* PROMPT *
Continue the forum post about an ex who spread a false rumor, starting right after its last sentence.

* TEXT *
Hi all, I came here to ask you if you have passed trough something similar to what I am about to share to you.

A week ago my ex approached me at a party I went to with a friend... I agreed to talk to him. He said he still feels something about me, loves me and all of that, but that it was best for me to stay away from him.
So I did. But after that conversation my mind went completely dizzy. I started thinking about all the "why's", about the past, about how he could say he loves me and still hang out with other girls (if I wasn't the one to break up with him)...
It didn't made any sense to me, so I focused on studying for a test I was having on Monday.

Turns out that Monday I heard a classmate saying to others (she is the girlfriend of my ex's best friend) how she went to a party with them. They were very drunk and my ex claimed to have slept with me.

This of course wasn't true. I didn't even had sex with him while in a relationship, so I got really angry. I really never thought that he could say such nasty things, when I really didn't do anything bad to him and always respected him... I messaged him and questioned him about this rumor, he just said I was being overly emotional and unreasonable. He said that he wouldn't change the title for a song he made me long ago (what!? this didn't had anything to do with the fact that I was confronting him)... and he said that he wouldn't talk to me anymore.

* DATASET ROWS *
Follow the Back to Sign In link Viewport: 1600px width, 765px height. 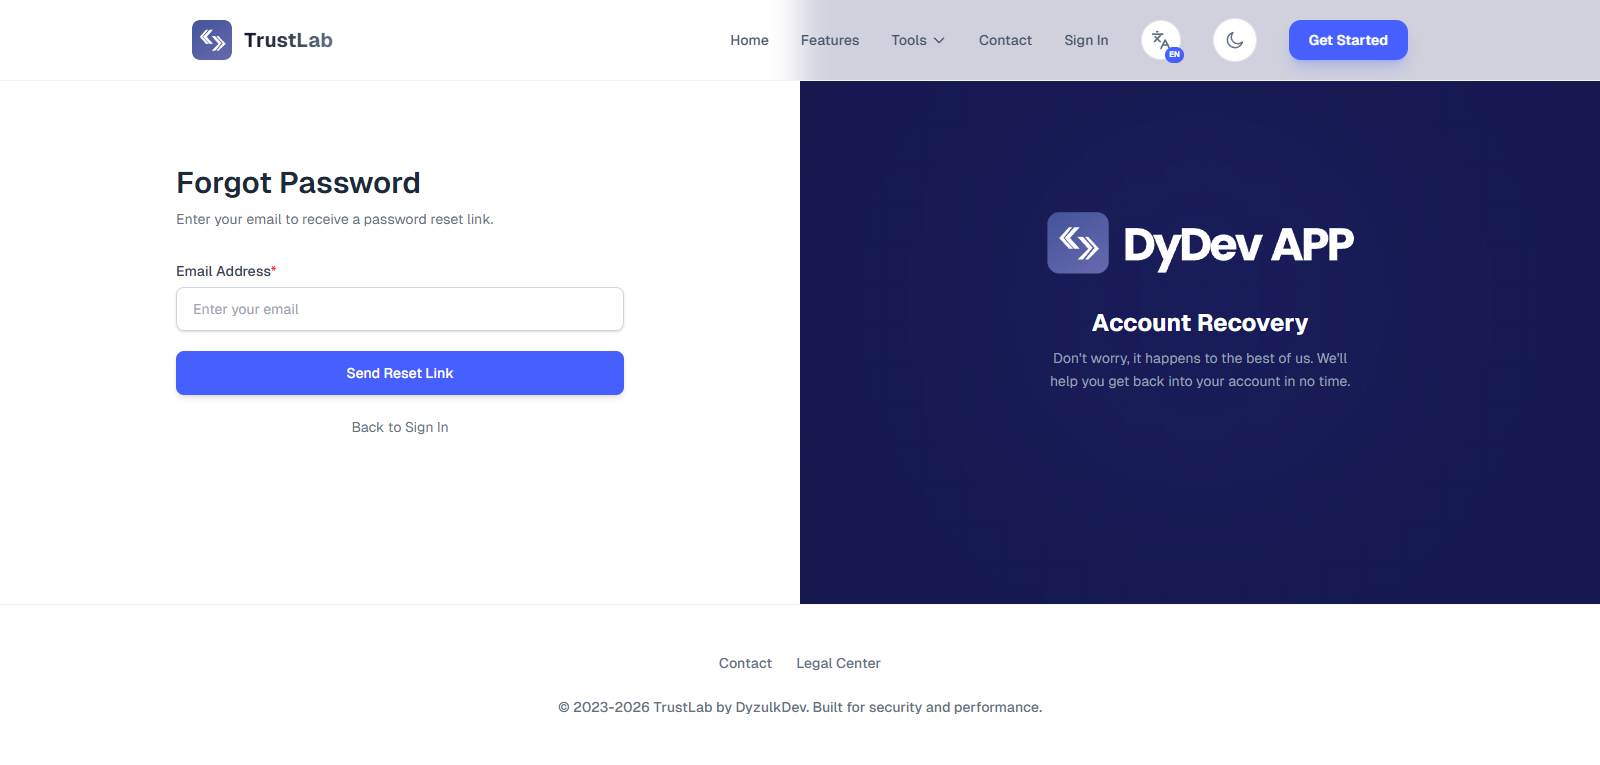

---

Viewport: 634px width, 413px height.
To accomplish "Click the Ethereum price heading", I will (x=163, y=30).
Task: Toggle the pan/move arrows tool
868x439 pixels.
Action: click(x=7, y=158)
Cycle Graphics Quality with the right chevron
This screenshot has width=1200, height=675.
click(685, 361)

* RESPONSE *
I tried to call him but he didn't reply. So after my classes finished I arrived to my home and told my mom about the whole situation (I also had to confess to her that I did talked to him...).
She decided that she would call to his house. His mom answered the phone, but after this he finally answered.

My mom confronted him and he denied everything but also tried to explain some other things to her that didn't had anything to do. She told me that by the tone of his voice she could tell he was crying.


Was this OK (to get my mom involved in all of this...)?


I really never expected something like this from him. I really never gave him any reason to be talking about me like a peace of meat with his drunk friends... I guess I am still wrong when I think he cared about me.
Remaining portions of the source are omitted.